La pratique de l’hypnose, comme une réponse au stress au travail en néphrologie et hémodialyse ? - Ma revue n° 008 du 01/05/2021 | Espace Infirmier
 

L'infirmière n° 008 du 01/05/2021

 

JE RECHERCHE

REVUE DE LA LITTÉRATURE

En 2015, en France, plus de 82 000 personnes(1) ont été traitées pour une insuffisance rénale chronique terminale (IRCT). Celle-ci correspond à une clairance de la créatinine inférieure à 15 ml/min. Cette insuffisance rénale chronique terminale a une incidence de + 2 % par an, avec un taux de mortalité annuel de 10,6 %, ce qui correspond à 7 730 décès. À ce stade d’évolution de la pathologie, le choix thérapeutique proposé aux personnes malades consiste en deux orientations : la dialyse ou la greffe rénale.

La prise en charge de ces patients en hémodialyse met à l’épreuve à la fois le savoir-faire et le savoir-être du soignant, tant dans le domaine technique que relationnel.
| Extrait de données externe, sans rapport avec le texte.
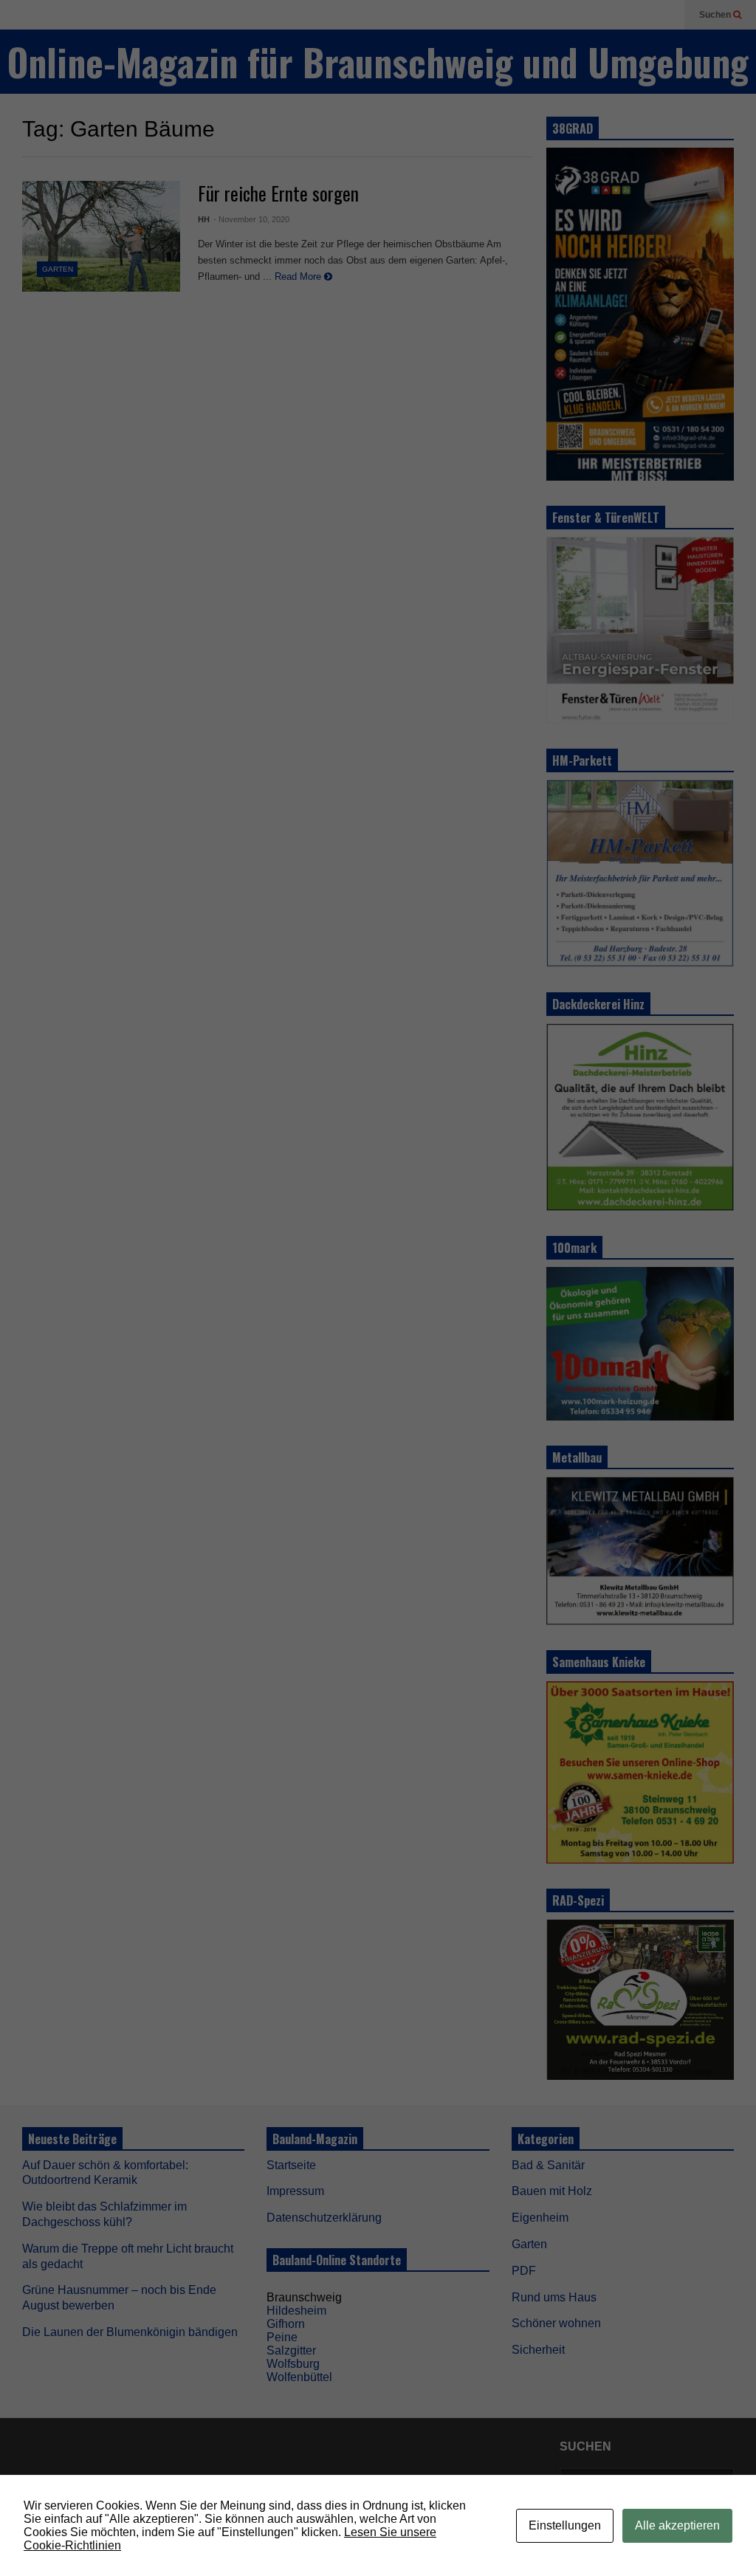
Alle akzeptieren (677, 2525)
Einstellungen (565, 2525)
Le défi de maintenir l’adhésion aux soins de la personne soignée conduit le professionnel de santé à employer des techniques de communication, comme l’écoute active, la communication non violente ou encore la considération positive inconditionnelle, mais également à puiser durablement dans ses propres ressources psychiques.

En 2016, l’hypnose médicale a déjà fait son entrée dans les services de soins des établissements de santé. De nombreux articles et travaux de recherche ont étayé son efficacité dans la lutte contre l’anxiété et la douleur dans de nombreuses spécialités (chirurgie, cancérologie, etc.), tant chez l’adulte que chez l’enfant. Cependant, l’effet induit de l’hypnose sur les soignants qui la pratiquent à des fins professionnelles est moins bien décrit. D’où notre question de recherche : la pratique de l’hypnose influence-t-elle le stress du soignant « hypnothérapeute » exerçant auprès de patients insuffisants rénaux chroniques en néphrologie et en hémodialyse ?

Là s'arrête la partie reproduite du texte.